## REQUEST
Extract the part of the video phone comments that opens with the words containing "More reasonably attributed" and closes with "On Air, too.", copying it without any change.

## PROVIDED TEXT
»»

More reasonably attributed to E.M. Forster in his amazing 1909 work, “The Machine Stops” … — http://archive.ncsa.illinois.edu/prajlich/forster.html
He invented Skype and Hangouts On Air, too.
–Lauren–
Charlie Chaplin. Modern Times. Video phone/walls in the factory (this one in the restroom).
https://www.youtube.com/watch?v=ANXGJe6i3G8
No Fritz Lang did not “invent” video phones. The video phone was imagined pretty much as soon as the phone was invented. There are illustrations from the 1860’s that depict future video phone, and it featured from time to time in science fiction literature of the age. Short trick films made in the early 20th century, by pioneers such as Georges Méliès, also showed versions of the video phone. “Metropolis” wasn’t even the first feature film to depict a video phone. One that came two years earlier was Universal’s melodrama “Up the Ladder”, (1925) which depicted an inventor who comes up with a working video phone system and getting filthy rich in the process.
Not so. The videophone idea had already appeared in Hugo Gernsback’s sci-fi novel “Ralph 124C41+,” published as a 12-part serial in Modern Electrics magazine starting in April 1911. Besides, the content of “Metropolis” was created by Lang’s wife, Thea von Harbou, the author of its source novel–and co-writer of the film’s screenplay.

««

## DATA TO EXAMINE
»»

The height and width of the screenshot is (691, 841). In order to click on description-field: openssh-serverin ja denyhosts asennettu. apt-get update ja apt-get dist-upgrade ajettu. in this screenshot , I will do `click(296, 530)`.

««
»»

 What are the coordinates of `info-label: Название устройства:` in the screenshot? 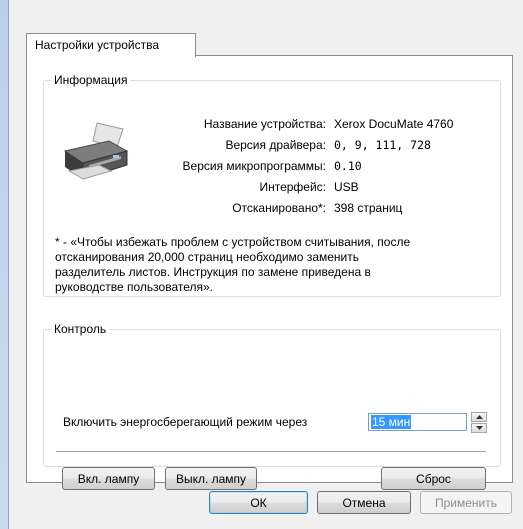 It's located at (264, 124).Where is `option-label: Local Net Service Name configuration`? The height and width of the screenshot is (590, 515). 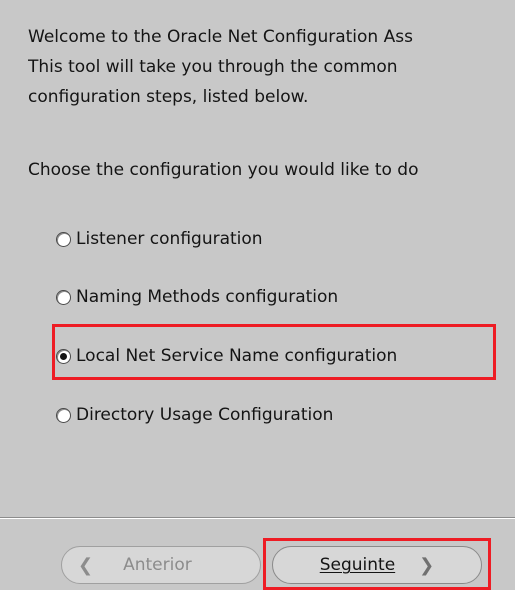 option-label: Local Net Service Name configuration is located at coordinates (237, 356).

««

## FINISHED EXERCISE
More reasonably attributed to E.M. Forster in his amazing 1909 work, “The Machine Stops” … — http://archive.ncsa.illinois.edu/prajlich/forster.html
He invented Skype and Hangouts On Air, too.